▶ _Aim of the exercise_
Would you please return the lines of the entries below starting at the line that has "The width and height of the screenshot is (239, 179)." and ending at the line that has "Switch to the Causes tab", both included, exactly as they are?

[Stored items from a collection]
- - - -

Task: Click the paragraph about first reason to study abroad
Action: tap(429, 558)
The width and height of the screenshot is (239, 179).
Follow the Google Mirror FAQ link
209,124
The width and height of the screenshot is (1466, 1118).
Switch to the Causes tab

- - - -

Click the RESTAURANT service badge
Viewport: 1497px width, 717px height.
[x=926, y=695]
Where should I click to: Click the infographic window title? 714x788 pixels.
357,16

- - - -

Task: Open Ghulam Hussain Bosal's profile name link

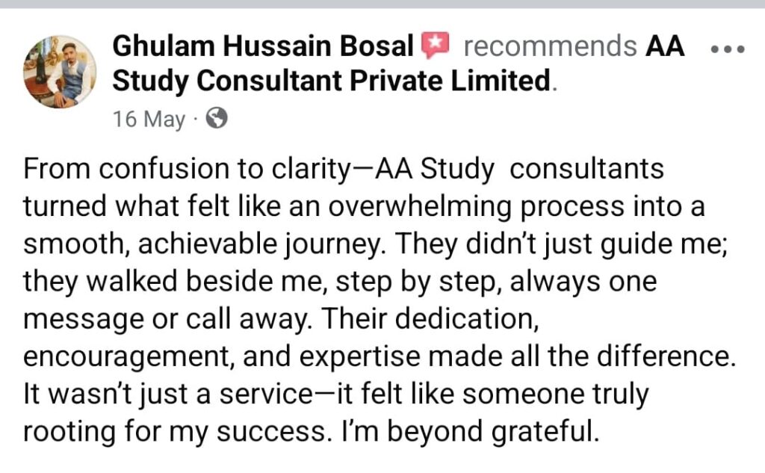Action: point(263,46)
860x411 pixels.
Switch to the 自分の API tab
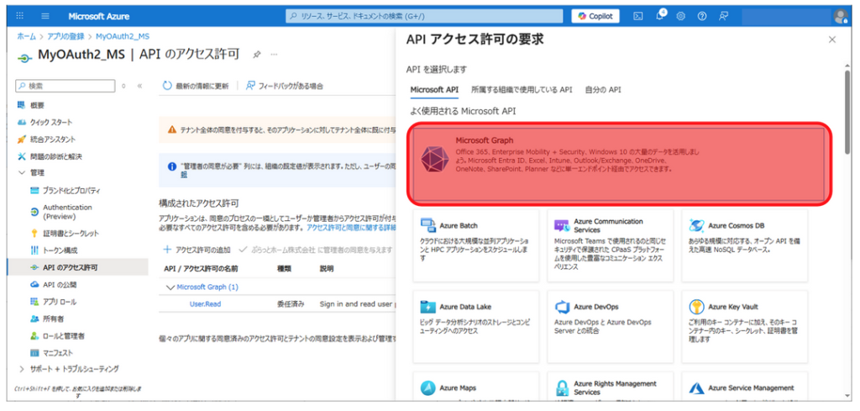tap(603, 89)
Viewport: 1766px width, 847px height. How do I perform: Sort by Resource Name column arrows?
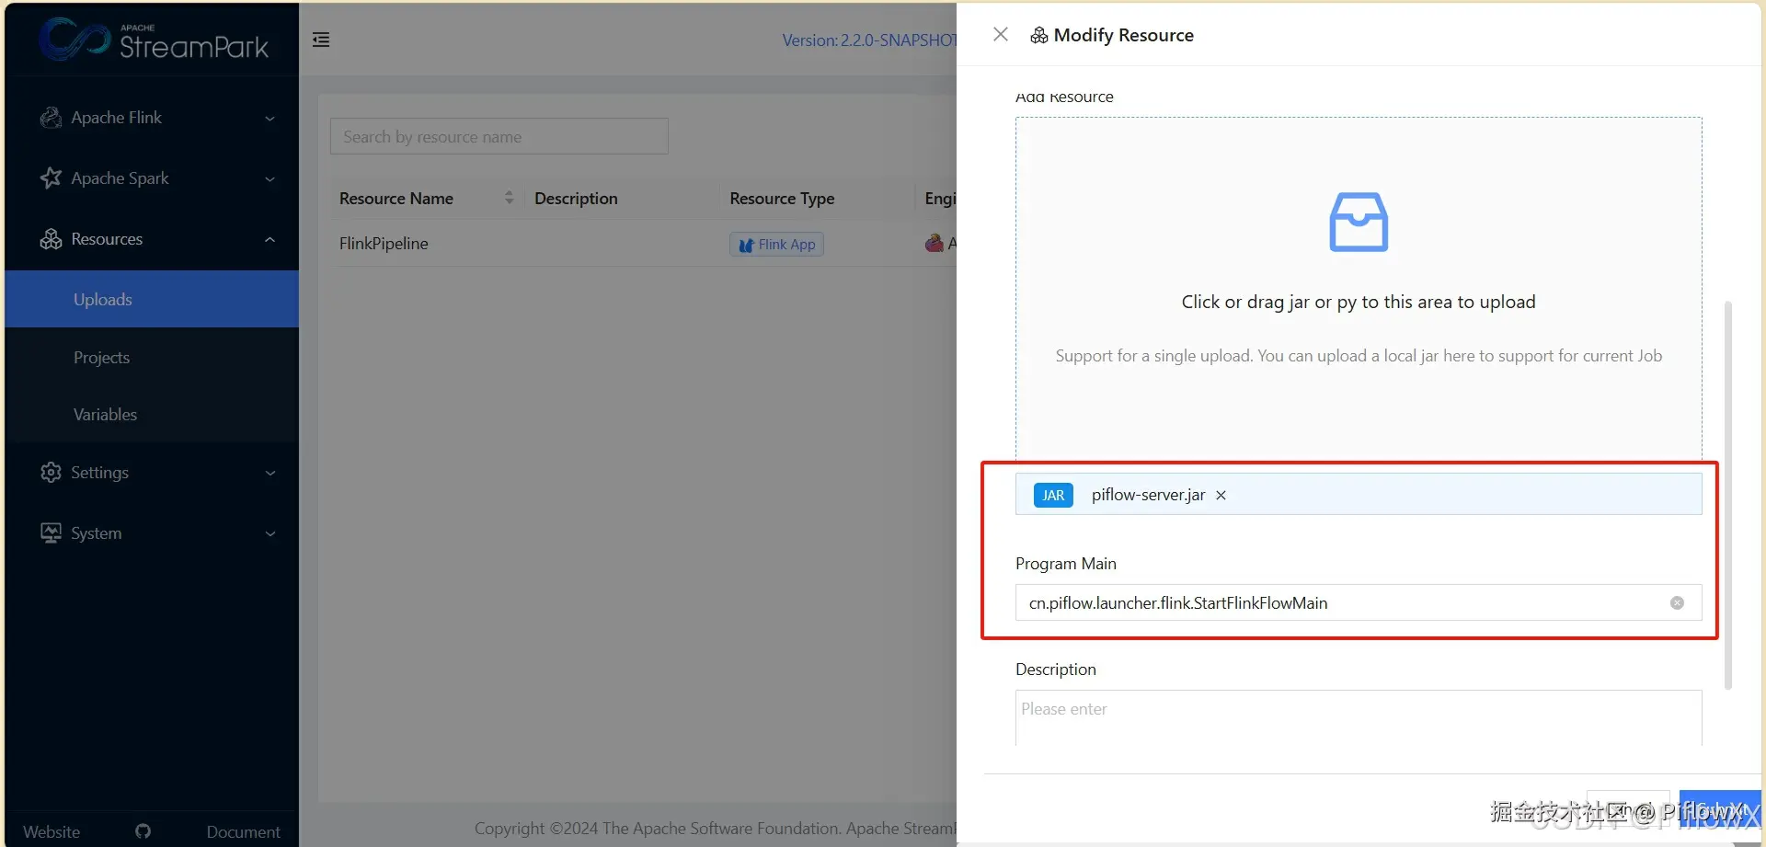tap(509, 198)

- - - -

▶ _Expected answer_
The width and height of the screenshot is (239, 179).
Follow the Google Mirror FAQ link
209,124
The width and height of the screenshot is (1466, 1118).
Switch to the Causes tab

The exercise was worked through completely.